And so with a fresh pair of batteries and steel in my heart I set of to conquer the world of Pokémon Gold. I remember when I started playing being utterly blown away by the way that I could actually set the clock, the way there was more than two colours and how somehow it felt like more of a game, despite being pretty much exactly the same. I played that game for hours upon hours upon days upon months. Whenever I had a spare moment I would whip out my Gameboy and try to conquer just one more route in an effort to get to the next town. I hardly did of course, such a thing was a matter of luck. Much like the previous game, my problem was that I was just a little too stupid to figure out the most obvious of things. I would have, for example, had more luck defeating other trainers if I had expanded my strategy outside of constantly-smash-the-same-damn-move-withthe-same-damn-Pokémon-wait-what-why-didthat-not-work-this-time-despite-failing-the-last47-times. But that’s just a guess. Nevertheless I did extraordinarily well despite my utter lack of skill, managing to blunder and crash my way through a large number of trainers, gyms and Pokémon. Not that it was always my fault of course; sometimes the game would actively conspire against me. My biggest frustration, and a source of many a disgusted Gameboy shutdowns, was the third gym leader of the game, Whitney. Whitney and her accursed Miltank. That damn thing smashed the complete turd out of me over and over, and I swear I could hear its tinny pixelated laughter every time I was forced to restart. The most insulting part however was every single time I was close

enough to the end of the battle that I could taste it, Whitney would use a full-heal and the cycle would begin again. Now if you know nothing about Pokémon this probably sounds like gibberish, but imagine you need to lift a box. But every time you pick up the box, a 300 pound Lithuanian wrestler pops up out of nowhere and punches you in the face. On top of that you can literally do nothing else with your life until you lift this box. Nevertheless I eventually found myself moving past Whitney and into the murky realms of the end of the game. Here sadly, is where the story takes something of a tragic turn. In every sense of the word in fact, my own flaws leading to my downfall mere moments from victory. I had made it to the end of the game and all that was required of me was to defeat the Elite Four, the four hardest trainers in the game.
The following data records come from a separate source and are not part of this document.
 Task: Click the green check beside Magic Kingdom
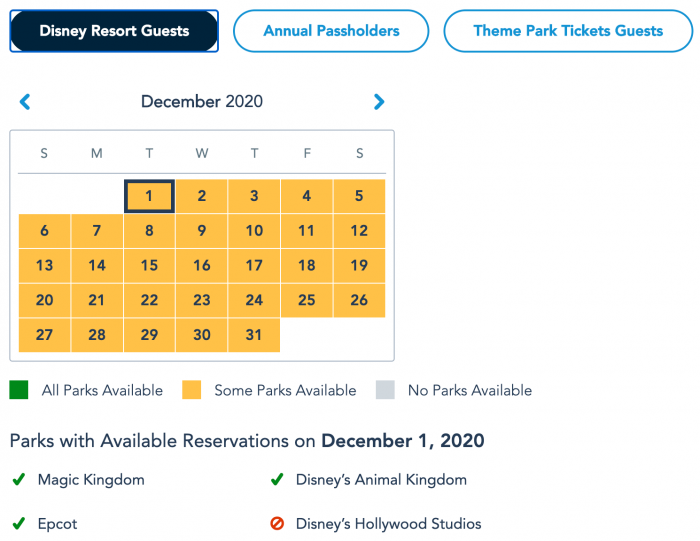[19, 479]
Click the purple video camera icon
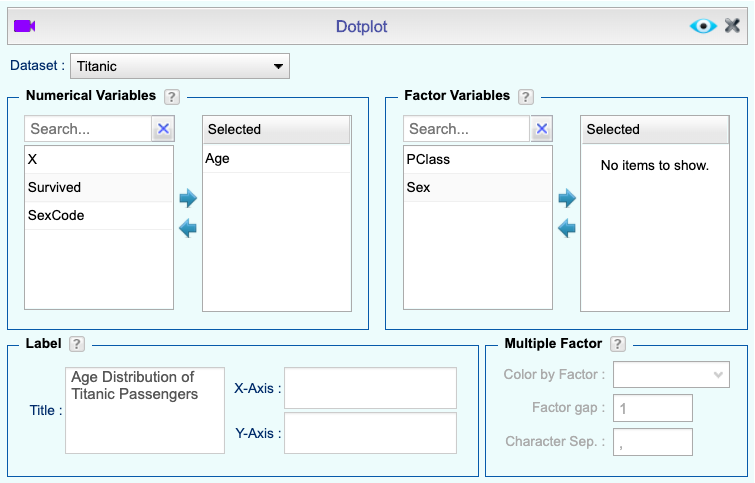The height and width of the screenshot is (483, 755). coord(25,26)
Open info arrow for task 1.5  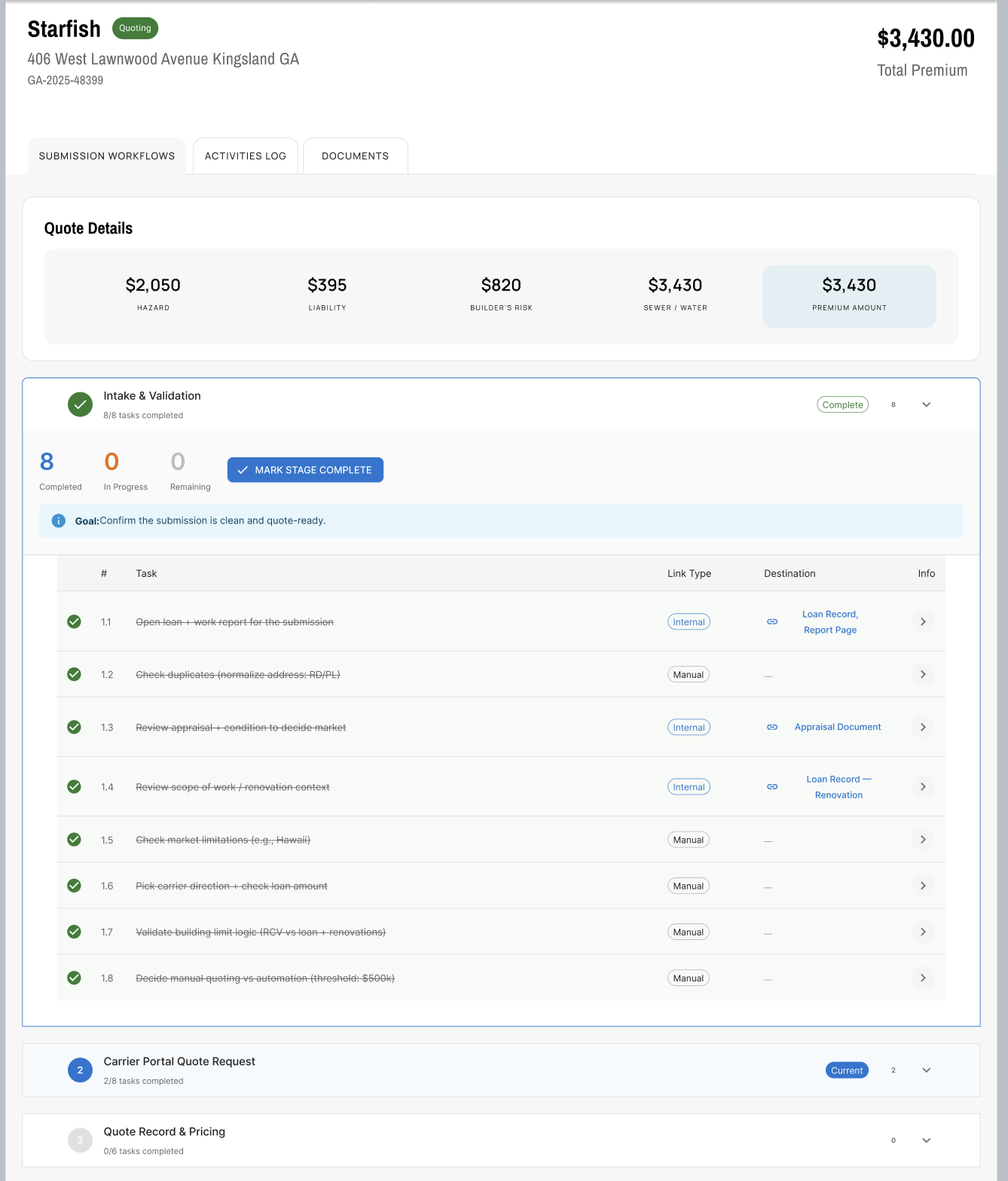coord(923,840)
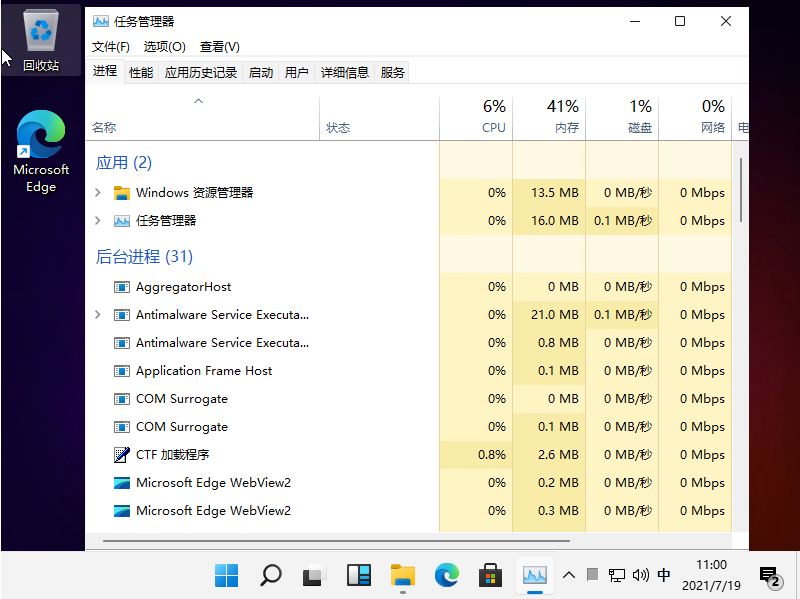Expand the 任务管理器 process row
Viewport: 800px width, 599px height.
pyautogui.click(x=97, y=220)
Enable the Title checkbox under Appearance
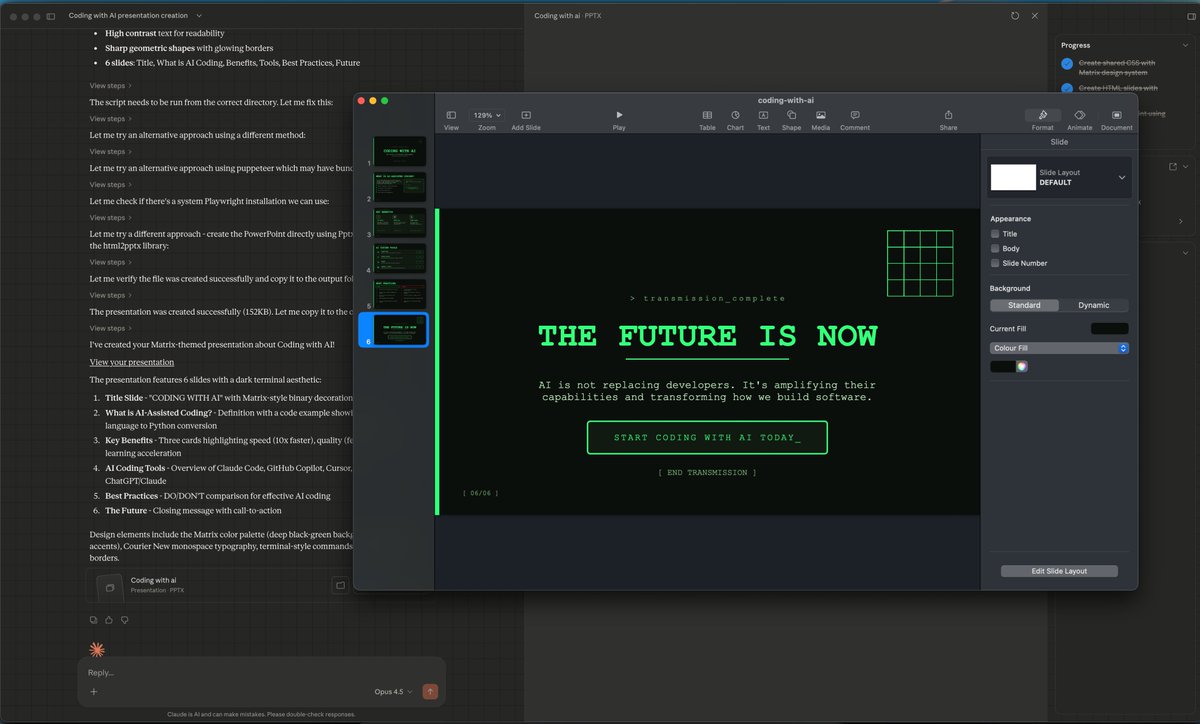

The only problem was that I was nowhere near strong enough to defeat them, it was mathematical impossibility and I knew it. So, I cheated. Or I tried to at least. I attempted to clone my strongest Pokémon by turning off the game at the right time. I only succeeded in destroying my entire party and crushing my fragile (by that time) 10-year-old psyche. I was so distraught and ashamed (or maybe just pissed off) that I never played the game again. Childish I know, but I was only 10. Now we are here, present day and I have once more resumed my efforts to master the world of Pokémon. My strategies are slightly more refined, the colours are brighter, the sounds are louder but god damn if Whitney still isn’t a pain in my ass.